ONYPHE Query Language (OQL)
The OQL can be used with the following APIs:
It allows to search through data using filters and boolean operators. A number of integrations exists in various languages if you want to avoid developping your own integration with our APIs. See integrations chapter.
You can either use it from the CLI tools or from the Web interface which leverages the Search API under the hood.
General OQL syntax
The syntax is the following:
category:<CATEGORY> filter1:<VALUE1> filter2:<VALUE2> -<FUNCTION1>:<FUNCTION_VALUE1> -<FUNCTION2>:<FUNCTION_VALUE2>
- category: you chose which category of information you want to query.
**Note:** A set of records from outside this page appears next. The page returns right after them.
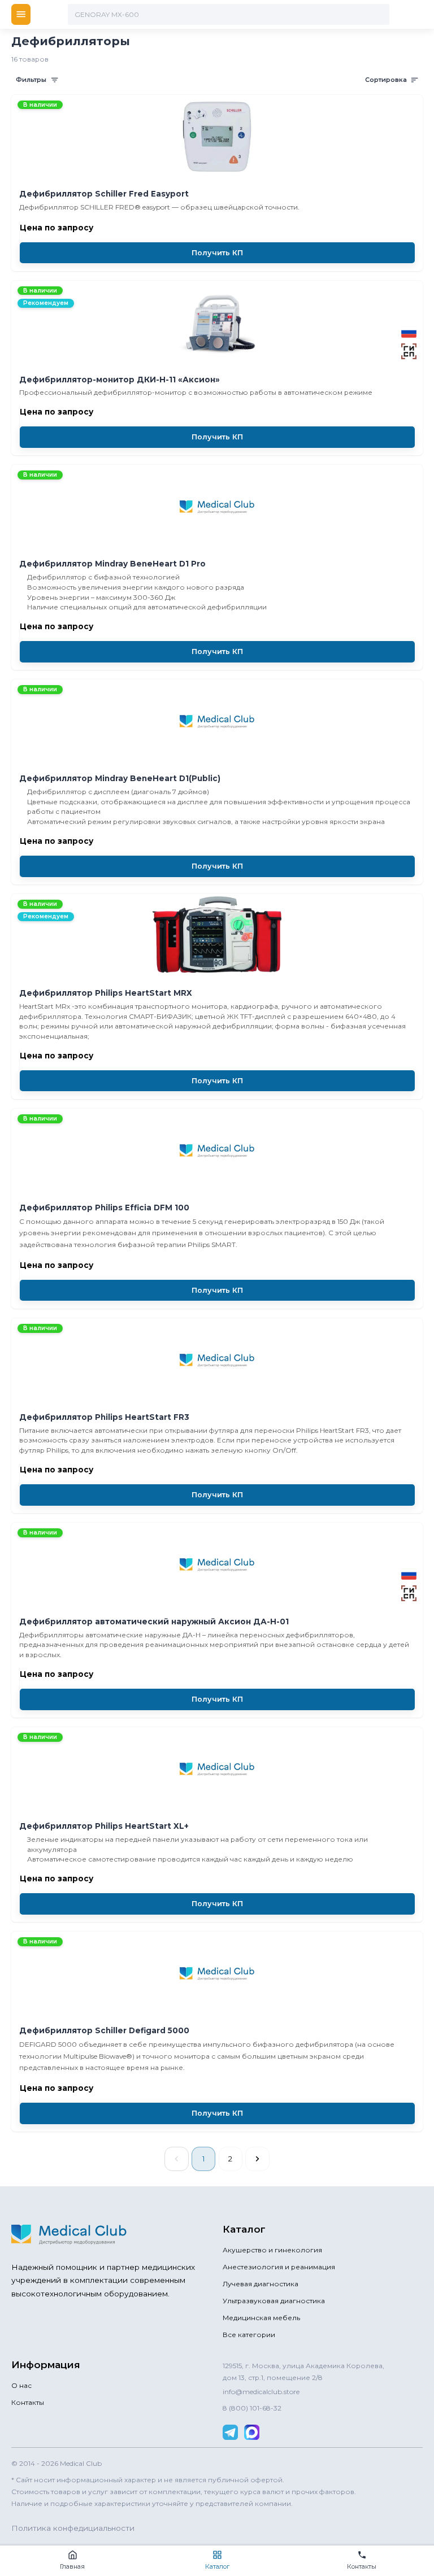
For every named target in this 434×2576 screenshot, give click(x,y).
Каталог (217, 2566)
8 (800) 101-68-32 (252, 2408)
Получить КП (217, 253)
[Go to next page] (257, 2159)
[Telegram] (230, 2432)
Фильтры (31, 80)
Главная (72, 2566)
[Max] (251, 2432)
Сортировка (386, 80)
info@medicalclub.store (261, 2391)
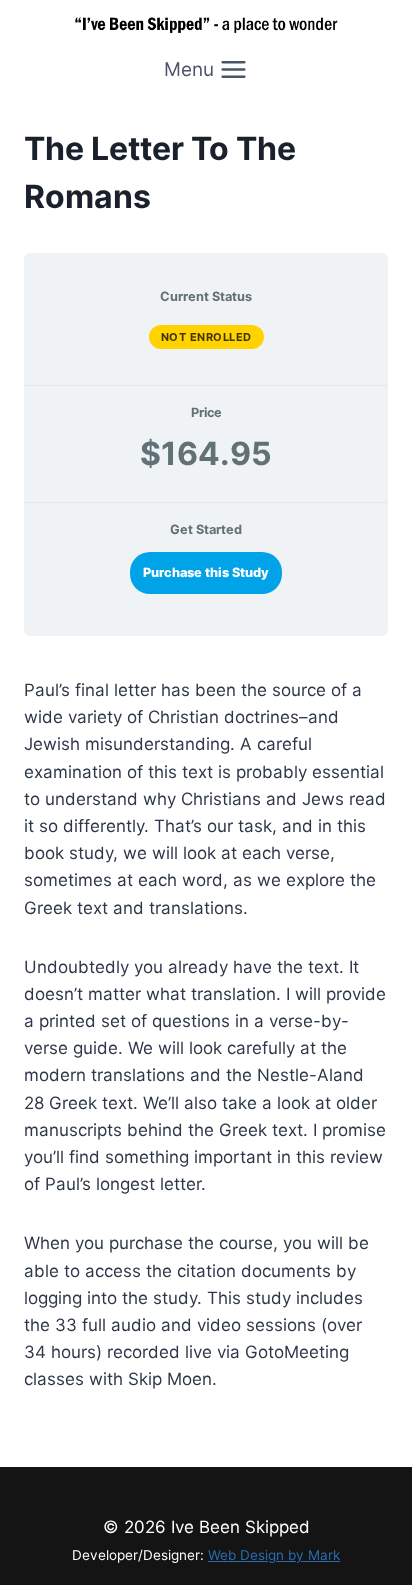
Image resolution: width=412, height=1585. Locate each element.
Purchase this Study (206, 572)
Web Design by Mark (274, 1555)
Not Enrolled (206, 337)
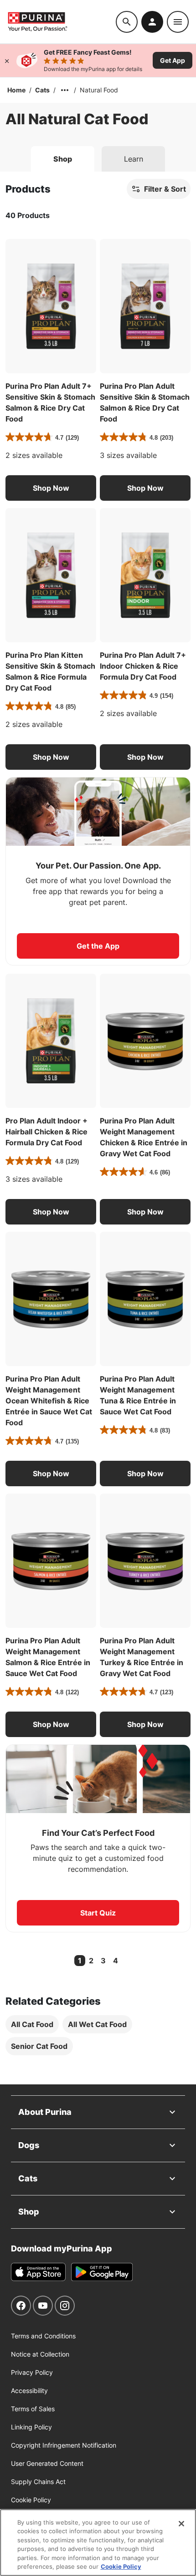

For instance, category:datascan, category:vulnscan or any of all the other categories we have;
- filter: you can pass as many filters as you need;
- function: you may also pass as many functions as needed.
- Search historical data on a given domain & protocol:
category:datascan domain:google.com protocol:rdp -monthago:3
- Identify all exposed VPN servers in the last 30-days:
category:datascan device.class:“vpn server”
NOTE: field values are NOT case sensitive, while fields ARE case sensitive but always available as lowercase.
NOTE2: if you need to pass values containing space characters, you have to enclose values with double-quotes. Examples: device.class:“vpn server”, device.class:database.
Supported boolean operators
OQL supports the following boolean operators:
- AND: implied by default between all filters;
- NOT: by prefixing a field name with ! character;
- OR: by prefixing a field name with ? character.
NOTE: OR boolean operator is available starting from Lion Views.
- Search for some exposed protocol AND associated with a specific domain name:
category:datascan protocol:rdp domain:google.com
- Search on some domain for all identified assets, except on given organization:
category:datascan domain:google.com !organization:google
- Search on some domain for either rdp or ssh protocols:
category:datascan ?protocol:rdp ?protocol:ssh domain:google.com
Full-text search vs exact search
By default, all fields are searchable with exact values only. That means you have to correctly enter the value for a filter. For instance, to search against protocol:rdp, you have to give the exact rdp string.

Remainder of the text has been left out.